◆ **Selected text**:
Putting Principles to Work, from Bottle Bricks to Naughty Barbie

The Mimran brothers want to prove that doing good can also make for good business.

Can being good be cool? That was the question Switzerland-based brothers Nachson and Arieh Mimran set out to grapple with in 2015. To answer that question, the brothers—scions of French agriculture magnate Jean Claude—launched To.org, an organisation blending investment, philanthropy and creativity to back companies focusing on what the Mimrans have dubbed “vital” issues. 

These include areas whose critical impact is hard to dispute: electric vehicles; sanitation; animal-free food and apparel; reforestation. “The view in traditional finance used to be that anyone trying to pursue any target beyond just financial return, would probably not make the market rate return,” Princeton-educated Arieh, 27, says.

“Today it's clear that you can make a lot of money while doing a lot of good. And that's led to a fair amount of greenwashing, impact washing, and purely profit-seeking investors using ESG language as window-dressing.

◆ **Excerpted data**:
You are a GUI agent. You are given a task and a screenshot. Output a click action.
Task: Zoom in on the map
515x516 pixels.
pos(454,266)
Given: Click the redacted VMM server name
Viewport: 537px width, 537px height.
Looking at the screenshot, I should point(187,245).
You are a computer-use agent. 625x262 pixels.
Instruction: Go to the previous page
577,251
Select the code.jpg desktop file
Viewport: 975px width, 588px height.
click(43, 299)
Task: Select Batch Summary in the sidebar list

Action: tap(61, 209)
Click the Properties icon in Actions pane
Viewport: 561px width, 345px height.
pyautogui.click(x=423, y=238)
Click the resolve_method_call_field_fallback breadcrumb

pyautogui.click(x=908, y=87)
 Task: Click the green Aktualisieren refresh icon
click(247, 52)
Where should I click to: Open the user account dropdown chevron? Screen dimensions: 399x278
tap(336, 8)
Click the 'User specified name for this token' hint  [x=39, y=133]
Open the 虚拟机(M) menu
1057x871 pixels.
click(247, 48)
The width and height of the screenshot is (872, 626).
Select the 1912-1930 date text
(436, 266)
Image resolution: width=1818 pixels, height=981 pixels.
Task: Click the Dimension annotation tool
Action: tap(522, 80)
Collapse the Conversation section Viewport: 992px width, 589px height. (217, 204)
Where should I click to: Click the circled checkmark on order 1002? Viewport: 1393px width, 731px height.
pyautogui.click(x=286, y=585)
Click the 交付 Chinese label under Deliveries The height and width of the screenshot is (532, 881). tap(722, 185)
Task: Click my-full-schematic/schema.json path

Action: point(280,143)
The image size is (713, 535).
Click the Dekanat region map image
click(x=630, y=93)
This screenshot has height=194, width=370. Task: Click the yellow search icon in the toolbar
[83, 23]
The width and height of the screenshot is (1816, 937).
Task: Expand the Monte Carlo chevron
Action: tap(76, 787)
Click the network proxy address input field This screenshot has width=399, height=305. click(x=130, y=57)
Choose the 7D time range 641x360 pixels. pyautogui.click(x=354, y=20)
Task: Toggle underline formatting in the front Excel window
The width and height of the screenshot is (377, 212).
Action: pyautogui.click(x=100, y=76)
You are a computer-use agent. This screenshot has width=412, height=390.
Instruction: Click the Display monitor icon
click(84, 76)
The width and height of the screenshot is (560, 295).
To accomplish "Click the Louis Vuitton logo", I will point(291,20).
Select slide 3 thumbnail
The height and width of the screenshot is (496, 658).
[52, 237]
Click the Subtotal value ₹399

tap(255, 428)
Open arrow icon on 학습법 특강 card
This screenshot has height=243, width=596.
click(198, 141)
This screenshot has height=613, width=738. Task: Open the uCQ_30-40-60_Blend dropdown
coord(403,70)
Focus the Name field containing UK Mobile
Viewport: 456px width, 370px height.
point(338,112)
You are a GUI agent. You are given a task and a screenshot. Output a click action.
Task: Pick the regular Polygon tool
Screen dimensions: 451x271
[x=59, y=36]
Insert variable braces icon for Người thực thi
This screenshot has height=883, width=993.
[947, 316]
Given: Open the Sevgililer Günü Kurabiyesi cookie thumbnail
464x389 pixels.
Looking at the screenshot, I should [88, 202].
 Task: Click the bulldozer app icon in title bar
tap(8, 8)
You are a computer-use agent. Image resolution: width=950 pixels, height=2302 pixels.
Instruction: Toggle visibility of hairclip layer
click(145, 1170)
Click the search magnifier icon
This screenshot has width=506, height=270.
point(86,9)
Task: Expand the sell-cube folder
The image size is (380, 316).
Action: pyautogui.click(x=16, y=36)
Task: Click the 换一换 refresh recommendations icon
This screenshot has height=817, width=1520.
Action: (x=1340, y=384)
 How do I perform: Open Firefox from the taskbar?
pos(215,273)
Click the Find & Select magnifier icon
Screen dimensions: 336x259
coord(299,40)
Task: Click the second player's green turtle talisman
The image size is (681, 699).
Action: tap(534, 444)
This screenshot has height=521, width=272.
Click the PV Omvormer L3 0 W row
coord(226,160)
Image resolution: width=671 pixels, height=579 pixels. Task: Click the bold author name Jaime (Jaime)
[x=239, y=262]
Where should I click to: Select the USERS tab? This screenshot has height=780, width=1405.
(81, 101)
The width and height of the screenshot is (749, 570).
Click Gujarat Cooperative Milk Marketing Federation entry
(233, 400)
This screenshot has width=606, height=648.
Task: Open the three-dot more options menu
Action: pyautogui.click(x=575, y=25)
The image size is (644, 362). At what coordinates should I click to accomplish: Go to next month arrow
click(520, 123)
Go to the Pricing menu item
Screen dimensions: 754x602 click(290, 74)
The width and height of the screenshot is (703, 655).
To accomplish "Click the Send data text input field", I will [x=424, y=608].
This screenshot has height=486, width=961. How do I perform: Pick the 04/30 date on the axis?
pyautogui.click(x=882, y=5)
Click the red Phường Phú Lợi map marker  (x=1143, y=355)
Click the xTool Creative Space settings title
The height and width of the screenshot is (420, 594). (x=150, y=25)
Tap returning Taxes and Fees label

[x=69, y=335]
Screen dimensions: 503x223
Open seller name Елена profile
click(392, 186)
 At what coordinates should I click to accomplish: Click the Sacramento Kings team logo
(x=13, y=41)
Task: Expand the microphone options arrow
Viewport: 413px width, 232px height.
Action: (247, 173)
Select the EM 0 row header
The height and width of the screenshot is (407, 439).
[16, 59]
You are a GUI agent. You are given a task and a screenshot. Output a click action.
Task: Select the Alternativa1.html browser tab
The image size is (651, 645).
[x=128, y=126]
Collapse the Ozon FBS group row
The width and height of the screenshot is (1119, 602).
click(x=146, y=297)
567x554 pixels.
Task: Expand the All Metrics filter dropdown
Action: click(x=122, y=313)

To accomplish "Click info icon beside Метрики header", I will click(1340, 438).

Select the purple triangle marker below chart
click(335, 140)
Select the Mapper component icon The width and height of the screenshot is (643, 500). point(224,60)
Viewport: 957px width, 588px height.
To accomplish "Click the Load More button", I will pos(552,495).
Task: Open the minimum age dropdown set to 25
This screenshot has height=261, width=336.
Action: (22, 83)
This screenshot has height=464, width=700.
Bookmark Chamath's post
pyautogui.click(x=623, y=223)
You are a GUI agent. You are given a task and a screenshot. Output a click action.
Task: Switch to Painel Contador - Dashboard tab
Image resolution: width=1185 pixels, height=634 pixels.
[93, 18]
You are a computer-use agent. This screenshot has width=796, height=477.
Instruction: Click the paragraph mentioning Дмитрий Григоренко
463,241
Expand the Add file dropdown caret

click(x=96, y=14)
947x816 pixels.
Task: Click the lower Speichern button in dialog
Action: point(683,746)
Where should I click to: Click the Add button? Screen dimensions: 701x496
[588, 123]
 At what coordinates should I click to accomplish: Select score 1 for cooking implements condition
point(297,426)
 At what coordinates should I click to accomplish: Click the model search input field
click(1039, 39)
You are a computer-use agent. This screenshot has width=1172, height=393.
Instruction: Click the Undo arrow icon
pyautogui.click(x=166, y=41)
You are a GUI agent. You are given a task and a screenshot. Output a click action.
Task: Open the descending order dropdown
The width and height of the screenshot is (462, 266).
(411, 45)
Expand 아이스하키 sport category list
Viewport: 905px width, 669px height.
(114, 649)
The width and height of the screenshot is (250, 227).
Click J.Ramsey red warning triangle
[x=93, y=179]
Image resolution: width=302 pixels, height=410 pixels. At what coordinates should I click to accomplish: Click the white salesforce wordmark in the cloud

◆ **Exercise instructions**:
A: Answer these from the article on the Mimran brothers:
(i) In what year did the brothers set out to tackle the question of whether being good can be cool?
(ii) What organisation did they launch?
(iii) How old is Arieh?
B: Carry the article on the Mimran brothers forward from its last sentence.
The items have nothing to do with the article on the Mimran brothers.

◆ **Numbered answers**:
A:
(i) 2015
(ii) To.org
(iii) 27

B:
That’s why we are very careful with the language that we use: we only back vital ventures, those that are absolutely necessary.” Still, the Mimrans felt that just backing those kinds of ventures—or investing in related charity projects—was not enough. The third pillar of To.org is all about creative communication.

“We realised that communication—making things aspirational, and cool, and desirable—was something that could allow us to work as a Trojan horse,” Nachson, 34, says. “We can bring multidisciplinary individuals and communities together to discuss how we save the world.” That means teaming up with architects, material scientists, technologists, musicians and stylists in order to spotlight certain themes, initiatives, and companies. 

In one case, To.org sponsored the creation of a public lavatory built out of thousands of plastic bottles and over a million plastic bags—the Bottle Brick Building—in a poor part of Uganda. That did three things at once: involve local informal economy workers in the project; create a free-to-use, accessible restroom in an area suffering from poor sanitation; and generate a lot of buzz. 

“It's a beautiful monument in a way. It doesn't look like a toilet,” Nachson says. “We created something that could have a digital reach through social media—and also physical reach: it brought affluent Ugandans into a slum where only a few of them had ever been before to go visit this thing they had seen online.” In some instances, the creative input was limited to a rebrand, such as when animal-free proteins manufacturer Clara Foods was rechristened The EVERY Company.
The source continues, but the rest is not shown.